2. Wenn sich ein Beamter den Besitz von kinderpornografischen Darstellungen dadurch verschafft, dass er über das Internet Dateien mit diesem Inhalt abruft und auf die Festplatte seines PC überspielt, sind bei der Bemessung der Disziplinarmaßnahme auch generalpräventive Erwägungen zu berücksichtigen.

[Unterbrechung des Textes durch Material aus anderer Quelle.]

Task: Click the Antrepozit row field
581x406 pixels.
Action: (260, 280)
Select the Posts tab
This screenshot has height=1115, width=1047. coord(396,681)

VG-SIGMARINGEN – Urteil, A 5 K 10923/04 vom 30.09.2004

Eine inländische Fluchtalternative ist nicht gegeben, wenn der Asylbewerber an einer verfolgungsbedingten psychischen Erkrankung leidet, die mit beachtlicher Wahrscheinlichkeit sowohl am Ort der Verfolgung als auch im verfolgungssicheren Landesteil zu einer erheblichen Verschlechterung des Gesundheitszustandes führen würde und bereits zum Zeitpunkt der Flucht geführt hätte.

VG-GOETTINGEN – Beschluss, 2 B 51/04 vom 10.03.2004

1. Solange das Verfahren der Bürgerbeteiligung und der Beteiligung der Träger öffentlicher Belange nicht abgeschlossen ist, liegt materielle Planreife im Sinne von § 33 Abs. 1 Nr. 2 BauGB nicht vor.

2. Ein Planungsvorhaben, von dem ein Kaufkraftabfluss zu erwarten ist, beeinträchtigt eine Nachbargemeinde erst dann unzumutbar mit der Folge, dass ihre Planungsinteressen höher zu gewichten sind als diejenigen der planenden Gemeinde, wenn ein Kaufkraftabfluss von mindestens 20 vom Hundert des Einzelhandelsumsatzes zu erwarten ist.

VERFGH-DES-LANDES-BERLIN – Beschluss, 88/02 vom 14.11.2003

Für die in § 45 Abs. 3 Satz 1, § 47 Abs. 1 Satz 1 Nr. 3 JGG vorgesehene Erteilung einer Ermahnung ist die "Schuldspruchreife" des Verfahrens auch dann erforderlich, wenn es anschließend eingestellt wird.